So why does Paul call us adopted children?  In an earlier study I established that in the Aramaic the word friend is really racham which means one who was born from the womb and loved by the birth mother who carried that child in her womb for nine months and then that child is placed in her arms. There is a difference at that moment, not a lasting one but a difference nonetheless. The mother will love the adopted child as her own but will not have the experience of carrying that child in her womb for nine months.  Thus an adopted child can not be racham. We are not friends of God we are children of God who were racham, carried in the womb and given birth, ie., born again. 

In that case we have a real contradiction in Scripture if we are adopted rather than born into the family of God. What is the real concept of born again in this case?

Well, back to the Aramaic.  What people call contradictions in the New Testament can most likely be resolved in the Aramaic, the language that Jesus spoke, the language that was Paul’s native language.  In the Aramaic the word adopt is not found in this text or any other text in the New Testament that speaks of adoption.  

Ephesians 1:5  Reads in Greek and English: “Having predestinated us unto the adoption of children by Jesus Christ to himself…”   In Aramaic it reads: “Having predestinated us to be children of  Jesus Christ to himself…”  
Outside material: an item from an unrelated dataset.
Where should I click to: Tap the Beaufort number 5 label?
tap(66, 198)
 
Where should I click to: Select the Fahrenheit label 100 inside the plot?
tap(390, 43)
Why does the Greek text insert the word adoption? I haven’t yet found the Aramaic word for adopt. Perhaps it does not exist. Perhaps no distinction was made between an adopted child and one born into the family.  I have my theories, which I will only share on All Access as they are just theories. For you reading this, I only give it for your consideration. If you like the idea of being adopted by God, go with it.  If you would rather be a child born into the family of God, you have a possible Biblical basis for that. Choose what you want either way when we get to heaven, it won’t matter one bit which theory you choose.